# TRECHO DA REPORTAGEM:

-=-=-

05 Agosto 2021
Hoje, na Argentina e em outros lugares da América Latina, lembra-se o 45º aniversário do assassinato do bispo de La Rioja, D. Enrique Angelelli e três outros declarados mártires, sobre cuja morte o bispo estava investigando: um padre francês fidei donum, Gabriel Longueville, um frade franciscano argentino, Carlos de Dios Murias, e um pai de família leigo, Wenceslao Perderner. Os 4 mártires foram beatificados em 27 de abril de 2019 na Argentina durante a celebração eucarística presidida pelo Cardeal Angelo Becciu, então Prefeito da Congregação para as Causas dos Santos.
A reportagem é de Francesco Gagliano, publicada por Il Sismografo, 04-08-2021. A tradução é de Luisa Rabolini.
D. Enrique Angelelli foi morto em 4 de agosto de 1976 em um falso "acidente automobilístico" provocado ao Fiat 125, no qual viajava com um sacerdote que resultou gravemente ferido. O arcebispo Angelelli, bispo de La Rioja, era considerado "um bispo incômodo e insidioso" segundo a definição utilizada várias vezes pelos militares que governavam o país sul-americano sob a liderança do ditador Jorge Videla. Está entre os primeiros bispos latino-americanos mortos pela violência política, mas seu sacrifício foi reconhecido por último. Na prática, por 35 anos, a opinião geral sobre as verdadeiras causas da morte do bispo, dentro e fora da Igreja argentina e também no exterior, foi aquela divulgada desde o primeiro momento: "um triste acidente automobilístico". No entanto, muitos questionaram imediatamente a versão oficial.

-=-=-

# INSTRUÇÃO A:
Reescreva como tabela em Markdown, com as colunas Número e Linha, as linhas dos registros desde a que contém "Click the Block" até a última linha dos registros, ambas incluídas. Deixe de fora as linhas em branco.
Os registros não têm nenhuma relação com a reportagem.

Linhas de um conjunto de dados

-=-=-

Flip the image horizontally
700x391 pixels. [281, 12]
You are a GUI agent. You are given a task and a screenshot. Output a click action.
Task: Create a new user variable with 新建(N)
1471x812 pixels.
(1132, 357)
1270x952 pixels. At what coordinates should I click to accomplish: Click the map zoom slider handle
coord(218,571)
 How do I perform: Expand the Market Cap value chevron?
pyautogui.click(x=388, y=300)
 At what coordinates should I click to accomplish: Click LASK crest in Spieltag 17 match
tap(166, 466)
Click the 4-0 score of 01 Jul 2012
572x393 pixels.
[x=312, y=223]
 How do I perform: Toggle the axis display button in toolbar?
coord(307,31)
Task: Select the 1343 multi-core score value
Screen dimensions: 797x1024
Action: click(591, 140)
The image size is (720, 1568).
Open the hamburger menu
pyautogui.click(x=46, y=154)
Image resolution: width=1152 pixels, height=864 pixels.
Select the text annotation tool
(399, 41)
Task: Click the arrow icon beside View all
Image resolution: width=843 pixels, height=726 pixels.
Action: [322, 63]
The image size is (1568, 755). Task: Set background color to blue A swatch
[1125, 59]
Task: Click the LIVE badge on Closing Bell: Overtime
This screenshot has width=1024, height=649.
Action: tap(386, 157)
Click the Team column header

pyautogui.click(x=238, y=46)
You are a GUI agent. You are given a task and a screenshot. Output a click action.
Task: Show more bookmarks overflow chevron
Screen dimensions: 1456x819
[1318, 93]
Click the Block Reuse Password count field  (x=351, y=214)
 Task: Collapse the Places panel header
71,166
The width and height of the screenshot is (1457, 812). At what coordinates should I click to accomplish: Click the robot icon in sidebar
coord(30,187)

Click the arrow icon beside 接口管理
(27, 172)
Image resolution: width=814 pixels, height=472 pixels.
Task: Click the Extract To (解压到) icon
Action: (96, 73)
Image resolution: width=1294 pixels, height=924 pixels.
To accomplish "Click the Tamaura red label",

-=-=-

# INSTRUÇÃO B:
Responda com base na reportagem sobre D. Enrique Angelelli:
(i) Em que data os quatro mártires foram beatificados?
(ii) Em que modelo de carro viajava D. Enrique Angelelli quando foi morto?
(iii) Por quantos anos prevaleceu a versão de "um triste acidente automobilístico"?

# RESPOSTA COMPLETA A:
| Número | Linha |
|---|---|
| 1 | Click the Block Reuse Password count field  (x=351, y=214) |
| 2 |  Task: Collapse the Places panel header |
| 3 | 71,166 |
| 4 | The width and height of the screenshot is (1457, 812). At what coordinates should I click to accomplish: Click the robot icon in sidebar |
| 5 | coord(30,187) |
| 6 | Click the arrow icon beside 接口管理 |
| 7 | (27, 172) |
| 8 | Image resolution: width=814 pixels, height=472 pixels. |
| 9 | Task: Click the Extract To (解压到) icon |
| 10 | Action: (96, 73) |
| 11 | Image resolution: width=1294 pixels, height=924 pixels. |
| 12 | To accomplish "Click the Tamaura red label", |

# RESPOSTA COMPLETA B:
(i) Em 27 de abril de 2019.
(ii) Em um Fiat 125.
(iii) Por 35 anos.